**YOUR OBJECTIVE**
The response should consist of the records that follow, repeated exactly.

____ MATERIAL TO PROCESS

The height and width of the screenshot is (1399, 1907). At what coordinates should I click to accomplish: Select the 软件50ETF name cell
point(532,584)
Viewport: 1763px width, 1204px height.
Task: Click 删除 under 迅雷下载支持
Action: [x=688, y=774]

________

**TASK OUTPUT**
The height and width of the screenshot is (1399, 1907). At what coordinates should I click to accomplish: Select the 软件50ETF name cell
point(532,584)
Viewport: 1763px width, 1204px height.
Task: Click 删除 under 迅雷下载支持
Action: [x=688, y=774]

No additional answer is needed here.